Compeer promotes good mental health among adults, youth, seniors, and veterans through supportive relationships. This non-clinical layer of support provides our neighbors with the care and support they need to reach their mental wellness goals.
We believe that the healing power of friendship, of just one caring friend, is life changing for an individual striving for mental wellness.
Respect • Trust • Hope • Support • Empowerment
One-on-One Mentoring: The only program of its kind focused on mental health, our on-on-one volunteers are matched with youth, adults, older adults, and veterans for a one-year commitment.
Group Mentoring: Offered to matched friends and clients waiting to be matched, free group mentoring activities provide opportunities to get to build camaraderie, reduce isolation, and improve socialization.
Compeer Leaders: Serving middle & high school students with mental health challenges, who present risky or negative behaviors which contribute to academic failure and classroom disruption. Students meet weekly in small-group and one-on-one settings.

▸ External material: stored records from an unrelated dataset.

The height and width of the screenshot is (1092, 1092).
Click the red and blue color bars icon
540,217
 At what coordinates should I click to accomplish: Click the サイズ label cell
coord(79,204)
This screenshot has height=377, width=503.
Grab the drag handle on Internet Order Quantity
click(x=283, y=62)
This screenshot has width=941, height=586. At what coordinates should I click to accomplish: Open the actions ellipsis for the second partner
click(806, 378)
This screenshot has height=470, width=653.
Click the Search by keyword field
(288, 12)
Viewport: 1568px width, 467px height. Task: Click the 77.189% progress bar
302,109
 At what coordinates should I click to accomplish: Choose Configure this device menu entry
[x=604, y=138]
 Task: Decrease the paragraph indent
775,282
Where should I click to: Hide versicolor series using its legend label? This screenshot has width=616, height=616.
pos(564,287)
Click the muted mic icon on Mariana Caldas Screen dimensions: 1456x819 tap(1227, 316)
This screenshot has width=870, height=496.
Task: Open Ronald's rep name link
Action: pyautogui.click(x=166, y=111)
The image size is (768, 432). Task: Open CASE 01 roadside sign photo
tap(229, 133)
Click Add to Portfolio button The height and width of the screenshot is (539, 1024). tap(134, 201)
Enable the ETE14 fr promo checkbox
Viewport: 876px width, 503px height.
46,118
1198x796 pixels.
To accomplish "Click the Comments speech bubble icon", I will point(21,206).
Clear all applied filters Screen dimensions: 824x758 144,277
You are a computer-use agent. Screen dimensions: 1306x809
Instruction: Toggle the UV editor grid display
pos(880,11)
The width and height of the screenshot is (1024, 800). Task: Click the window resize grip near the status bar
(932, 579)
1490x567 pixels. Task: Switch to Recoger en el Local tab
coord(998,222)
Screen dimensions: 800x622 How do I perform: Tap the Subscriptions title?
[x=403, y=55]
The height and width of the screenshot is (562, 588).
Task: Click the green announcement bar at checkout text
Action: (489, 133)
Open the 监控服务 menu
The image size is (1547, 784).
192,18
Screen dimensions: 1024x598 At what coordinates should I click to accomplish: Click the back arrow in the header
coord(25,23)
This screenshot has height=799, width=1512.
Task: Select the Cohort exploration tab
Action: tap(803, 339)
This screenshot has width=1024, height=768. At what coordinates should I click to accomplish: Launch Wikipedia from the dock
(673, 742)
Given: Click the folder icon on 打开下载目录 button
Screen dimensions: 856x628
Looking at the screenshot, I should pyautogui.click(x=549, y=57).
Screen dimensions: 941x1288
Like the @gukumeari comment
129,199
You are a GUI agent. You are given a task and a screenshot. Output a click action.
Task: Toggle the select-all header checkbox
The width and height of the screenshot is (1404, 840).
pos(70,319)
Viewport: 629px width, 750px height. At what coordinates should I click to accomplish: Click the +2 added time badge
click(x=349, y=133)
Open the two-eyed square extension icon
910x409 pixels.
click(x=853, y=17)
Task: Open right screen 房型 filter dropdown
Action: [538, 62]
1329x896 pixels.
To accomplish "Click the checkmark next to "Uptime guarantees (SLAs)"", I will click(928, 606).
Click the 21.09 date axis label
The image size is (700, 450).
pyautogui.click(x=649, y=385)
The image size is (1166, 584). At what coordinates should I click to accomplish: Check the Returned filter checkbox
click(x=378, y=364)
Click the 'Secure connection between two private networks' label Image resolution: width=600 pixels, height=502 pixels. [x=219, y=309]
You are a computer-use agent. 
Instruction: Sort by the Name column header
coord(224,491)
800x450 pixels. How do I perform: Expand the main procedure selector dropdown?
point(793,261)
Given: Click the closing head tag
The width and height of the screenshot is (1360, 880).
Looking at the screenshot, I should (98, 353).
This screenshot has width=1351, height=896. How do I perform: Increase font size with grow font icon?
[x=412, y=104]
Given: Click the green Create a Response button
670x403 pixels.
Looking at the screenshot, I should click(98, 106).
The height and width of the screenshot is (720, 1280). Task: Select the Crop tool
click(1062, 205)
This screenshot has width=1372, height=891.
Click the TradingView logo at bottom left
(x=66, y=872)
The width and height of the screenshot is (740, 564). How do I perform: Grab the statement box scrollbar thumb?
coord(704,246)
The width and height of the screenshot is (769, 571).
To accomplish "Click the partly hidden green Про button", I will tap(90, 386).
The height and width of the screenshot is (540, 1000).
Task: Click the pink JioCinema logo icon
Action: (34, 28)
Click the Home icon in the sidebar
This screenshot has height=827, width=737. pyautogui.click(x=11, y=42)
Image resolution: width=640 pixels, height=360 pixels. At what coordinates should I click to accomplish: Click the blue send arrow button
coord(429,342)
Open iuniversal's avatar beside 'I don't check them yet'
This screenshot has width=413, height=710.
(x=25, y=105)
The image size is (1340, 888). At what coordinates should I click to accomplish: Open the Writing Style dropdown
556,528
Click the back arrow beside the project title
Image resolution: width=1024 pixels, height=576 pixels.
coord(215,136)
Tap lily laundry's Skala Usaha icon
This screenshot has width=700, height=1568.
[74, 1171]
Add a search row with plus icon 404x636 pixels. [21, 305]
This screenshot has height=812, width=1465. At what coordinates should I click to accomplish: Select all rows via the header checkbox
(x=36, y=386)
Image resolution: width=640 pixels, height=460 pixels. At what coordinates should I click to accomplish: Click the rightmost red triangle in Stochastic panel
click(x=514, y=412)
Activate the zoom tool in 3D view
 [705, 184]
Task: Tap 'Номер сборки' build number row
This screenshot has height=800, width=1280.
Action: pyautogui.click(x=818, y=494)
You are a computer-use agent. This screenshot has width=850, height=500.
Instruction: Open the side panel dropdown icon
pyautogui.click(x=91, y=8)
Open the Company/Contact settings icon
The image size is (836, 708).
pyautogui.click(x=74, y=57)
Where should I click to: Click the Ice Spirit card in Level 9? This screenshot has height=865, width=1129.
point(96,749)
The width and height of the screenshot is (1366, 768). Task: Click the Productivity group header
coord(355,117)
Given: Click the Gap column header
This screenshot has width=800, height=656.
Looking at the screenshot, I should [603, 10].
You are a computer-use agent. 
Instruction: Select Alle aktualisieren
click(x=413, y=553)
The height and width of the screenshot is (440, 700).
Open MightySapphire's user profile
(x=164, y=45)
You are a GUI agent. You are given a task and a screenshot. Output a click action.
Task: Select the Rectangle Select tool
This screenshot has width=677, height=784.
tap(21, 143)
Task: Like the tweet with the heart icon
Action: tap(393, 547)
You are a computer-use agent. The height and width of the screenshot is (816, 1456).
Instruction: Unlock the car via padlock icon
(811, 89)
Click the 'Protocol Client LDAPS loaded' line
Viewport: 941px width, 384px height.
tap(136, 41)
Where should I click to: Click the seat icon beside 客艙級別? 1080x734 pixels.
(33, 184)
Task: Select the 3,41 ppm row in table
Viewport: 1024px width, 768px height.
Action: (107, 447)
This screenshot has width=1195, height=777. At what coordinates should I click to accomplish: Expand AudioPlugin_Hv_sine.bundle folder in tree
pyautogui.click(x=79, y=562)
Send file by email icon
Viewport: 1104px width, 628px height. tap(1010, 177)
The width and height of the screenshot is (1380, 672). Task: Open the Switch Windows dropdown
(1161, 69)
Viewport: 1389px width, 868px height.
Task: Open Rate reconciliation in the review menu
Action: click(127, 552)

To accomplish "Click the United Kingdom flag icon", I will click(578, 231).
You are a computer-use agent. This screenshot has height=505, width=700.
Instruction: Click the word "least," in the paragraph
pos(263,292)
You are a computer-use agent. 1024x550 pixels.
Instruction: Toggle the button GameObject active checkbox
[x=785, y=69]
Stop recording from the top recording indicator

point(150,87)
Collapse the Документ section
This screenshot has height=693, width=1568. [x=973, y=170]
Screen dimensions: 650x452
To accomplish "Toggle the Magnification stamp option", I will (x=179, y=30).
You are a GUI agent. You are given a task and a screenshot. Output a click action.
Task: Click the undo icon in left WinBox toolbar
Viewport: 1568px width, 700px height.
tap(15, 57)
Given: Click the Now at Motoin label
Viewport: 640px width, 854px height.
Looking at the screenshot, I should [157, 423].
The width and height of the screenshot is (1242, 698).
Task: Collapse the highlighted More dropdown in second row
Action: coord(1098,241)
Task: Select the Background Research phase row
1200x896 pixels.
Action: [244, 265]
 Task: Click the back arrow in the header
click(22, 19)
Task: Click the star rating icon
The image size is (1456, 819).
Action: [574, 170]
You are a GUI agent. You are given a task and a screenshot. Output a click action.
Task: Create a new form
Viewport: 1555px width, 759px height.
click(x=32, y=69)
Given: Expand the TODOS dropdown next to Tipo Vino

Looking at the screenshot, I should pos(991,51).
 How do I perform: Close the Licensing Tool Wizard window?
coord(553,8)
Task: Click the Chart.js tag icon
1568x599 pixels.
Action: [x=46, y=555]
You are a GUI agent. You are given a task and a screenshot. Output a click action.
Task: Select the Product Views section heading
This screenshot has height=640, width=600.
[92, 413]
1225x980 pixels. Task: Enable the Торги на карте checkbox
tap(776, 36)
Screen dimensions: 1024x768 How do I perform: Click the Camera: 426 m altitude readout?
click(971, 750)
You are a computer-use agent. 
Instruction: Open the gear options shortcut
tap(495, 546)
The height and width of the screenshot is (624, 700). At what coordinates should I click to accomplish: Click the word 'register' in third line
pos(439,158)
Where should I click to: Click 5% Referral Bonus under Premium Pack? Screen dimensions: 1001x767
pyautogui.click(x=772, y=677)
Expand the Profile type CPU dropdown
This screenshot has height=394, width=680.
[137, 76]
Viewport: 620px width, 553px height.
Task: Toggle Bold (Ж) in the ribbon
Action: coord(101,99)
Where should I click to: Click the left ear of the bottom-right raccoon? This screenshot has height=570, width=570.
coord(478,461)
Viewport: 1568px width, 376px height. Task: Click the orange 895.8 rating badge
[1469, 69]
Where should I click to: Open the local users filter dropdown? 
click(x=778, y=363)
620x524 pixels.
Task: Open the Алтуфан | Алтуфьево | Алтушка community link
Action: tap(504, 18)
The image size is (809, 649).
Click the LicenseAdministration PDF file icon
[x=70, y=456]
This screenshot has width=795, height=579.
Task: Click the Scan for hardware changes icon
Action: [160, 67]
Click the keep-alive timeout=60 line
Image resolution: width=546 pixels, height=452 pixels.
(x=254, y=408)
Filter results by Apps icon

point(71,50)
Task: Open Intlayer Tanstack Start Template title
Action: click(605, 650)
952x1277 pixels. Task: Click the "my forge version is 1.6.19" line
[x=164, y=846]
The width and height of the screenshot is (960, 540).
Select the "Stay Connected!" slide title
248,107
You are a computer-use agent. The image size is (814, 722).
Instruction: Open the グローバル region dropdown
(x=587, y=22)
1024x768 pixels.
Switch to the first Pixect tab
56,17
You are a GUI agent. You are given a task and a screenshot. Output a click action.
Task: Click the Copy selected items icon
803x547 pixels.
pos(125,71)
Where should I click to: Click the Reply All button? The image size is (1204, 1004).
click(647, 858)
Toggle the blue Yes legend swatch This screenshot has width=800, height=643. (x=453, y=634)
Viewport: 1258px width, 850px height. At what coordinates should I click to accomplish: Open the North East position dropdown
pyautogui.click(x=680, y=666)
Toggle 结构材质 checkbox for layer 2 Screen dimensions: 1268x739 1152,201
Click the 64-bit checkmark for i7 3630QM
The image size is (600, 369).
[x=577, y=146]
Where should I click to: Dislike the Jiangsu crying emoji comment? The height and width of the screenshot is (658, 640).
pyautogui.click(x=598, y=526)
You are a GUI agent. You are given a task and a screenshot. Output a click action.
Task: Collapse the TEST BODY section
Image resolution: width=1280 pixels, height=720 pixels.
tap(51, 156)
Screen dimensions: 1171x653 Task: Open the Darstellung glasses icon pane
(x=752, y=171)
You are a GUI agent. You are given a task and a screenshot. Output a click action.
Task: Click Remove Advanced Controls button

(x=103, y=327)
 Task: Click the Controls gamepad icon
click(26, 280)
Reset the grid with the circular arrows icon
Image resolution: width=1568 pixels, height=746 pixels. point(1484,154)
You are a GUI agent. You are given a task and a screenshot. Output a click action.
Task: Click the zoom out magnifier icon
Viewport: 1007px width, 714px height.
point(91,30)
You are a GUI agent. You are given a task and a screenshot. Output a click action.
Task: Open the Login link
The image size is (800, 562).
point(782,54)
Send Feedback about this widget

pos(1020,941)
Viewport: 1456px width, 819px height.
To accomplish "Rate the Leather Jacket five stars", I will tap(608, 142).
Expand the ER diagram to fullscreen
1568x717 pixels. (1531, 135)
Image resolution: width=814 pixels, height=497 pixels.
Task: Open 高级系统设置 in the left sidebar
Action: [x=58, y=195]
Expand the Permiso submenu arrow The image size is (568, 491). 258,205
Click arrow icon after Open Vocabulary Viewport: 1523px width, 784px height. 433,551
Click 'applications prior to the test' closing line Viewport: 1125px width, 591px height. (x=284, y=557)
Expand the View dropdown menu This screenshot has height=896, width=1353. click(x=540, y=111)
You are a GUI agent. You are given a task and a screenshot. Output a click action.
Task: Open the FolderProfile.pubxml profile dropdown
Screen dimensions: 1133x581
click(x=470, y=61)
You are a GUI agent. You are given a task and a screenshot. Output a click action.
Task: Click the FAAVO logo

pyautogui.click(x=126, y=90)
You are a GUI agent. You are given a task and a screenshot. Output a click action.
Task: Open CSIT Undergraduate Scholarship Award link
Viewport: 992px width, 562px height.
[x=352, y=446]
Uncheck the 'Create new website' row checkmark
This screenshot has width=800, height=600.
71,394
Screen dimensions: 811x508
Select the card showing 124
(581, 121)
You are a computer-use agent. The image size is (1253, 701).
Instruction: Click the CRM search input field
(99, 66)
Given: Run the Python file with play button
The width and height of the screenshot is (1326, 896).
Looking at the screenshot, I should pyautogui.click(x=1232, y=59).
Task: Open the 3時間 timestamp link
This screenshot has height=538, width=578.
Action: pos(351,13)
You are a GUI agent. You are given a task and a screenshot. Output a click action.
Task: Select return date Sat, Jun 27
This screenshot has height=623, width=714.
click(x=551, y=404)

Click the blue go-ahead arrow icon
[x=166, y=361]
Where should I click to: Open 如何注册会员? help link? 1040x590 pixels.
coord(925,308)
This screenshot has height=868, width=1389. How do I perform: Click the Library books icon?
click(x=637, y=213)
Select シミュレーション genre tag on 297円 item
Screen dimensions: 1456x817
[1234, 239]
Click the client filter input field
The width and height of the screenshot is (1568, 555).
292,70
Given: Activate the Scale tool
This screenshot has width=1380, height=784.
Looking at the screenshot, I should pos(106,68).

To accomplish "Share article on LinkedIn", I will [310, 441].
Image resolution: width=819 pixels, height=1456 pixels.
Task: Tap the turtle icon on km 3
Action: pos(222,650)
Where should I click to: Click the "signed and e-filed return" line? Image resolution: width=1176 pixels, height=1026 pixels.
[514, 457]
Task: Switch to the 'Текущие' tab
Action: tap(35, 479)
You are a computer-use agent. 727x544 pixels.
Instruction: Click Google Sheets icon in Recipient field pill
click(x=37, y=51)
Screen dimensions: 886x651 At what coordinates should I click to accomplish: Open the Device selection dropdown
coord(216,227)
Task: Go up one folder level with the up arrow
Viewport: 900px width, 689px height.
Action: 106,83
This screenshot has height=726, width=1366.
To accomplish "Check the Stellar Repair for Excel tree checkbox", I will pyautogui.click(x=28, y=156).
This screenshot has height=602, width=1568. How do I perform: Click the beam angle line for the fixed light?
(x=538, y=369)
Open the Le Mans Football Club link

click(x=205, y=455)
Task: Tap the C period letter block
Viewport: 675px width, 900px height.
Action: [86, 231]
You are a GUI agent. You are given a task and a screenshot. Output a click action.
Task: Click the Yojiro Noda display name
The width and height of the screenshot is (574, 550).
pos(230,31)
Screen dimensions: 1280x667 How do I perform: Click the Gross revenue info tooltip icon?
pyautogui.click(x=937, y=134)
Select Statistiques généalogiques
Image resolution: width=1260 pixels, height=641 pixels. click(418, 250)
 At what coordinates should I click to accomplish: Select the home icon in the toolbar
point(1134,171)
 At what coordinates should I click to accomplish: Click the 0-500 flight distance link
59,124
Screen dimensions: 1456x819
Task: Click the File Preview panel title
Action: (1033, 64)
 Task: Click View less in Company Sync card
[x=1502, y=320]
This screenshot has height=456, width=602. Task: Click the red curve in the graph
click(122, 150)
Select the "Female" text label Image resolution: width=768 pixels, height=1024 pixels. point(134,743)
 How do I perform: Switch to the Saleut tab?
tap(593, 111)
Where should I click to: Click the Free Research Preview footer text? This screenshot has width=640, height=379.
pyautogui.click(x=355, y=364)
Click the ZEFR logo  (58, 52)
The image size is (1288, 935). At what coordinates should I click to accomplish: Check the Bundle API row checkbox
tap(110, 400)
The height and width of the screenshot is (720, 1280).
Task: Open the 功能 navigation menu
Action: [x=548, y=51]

Mental Health First Aid: Teaching the community how to identify, understand, and respond to signs of mental illnesses and substance abuse disorders. This training provides the skills needed to reach out, offer help and support someone who may be experiencing a crisis.
2018 Compeer Buffalo Impact Report
Compeer was founded in 1973 in Rochester, N.Y., starting with just 12 volunteers. Today approximately 4,000 volunteers across nearly 50 Compeer locations worldwide support their neighbors living with mental illness or emotional challenges.
The National Institute of Mental Health chose Compeer as a model program in 1982 and funded the development of similar programs throughout the nation. Today, Compeer is a model mental health organization with 50 locations in the U.S., Canada and Australia. Compeer Buffalo is proud to serve as the international headquarters of Compeer.
Compeer is routinely recognized as a national model. Accolades include: the Presidential Recognition award by the U.S. Department of Health and Human Services, the inaugural Eleanor Roosevelt Community Service award, the Presidential Volunteer Action Award, four Points of Light awards and recognition from the American Psychiatric Association.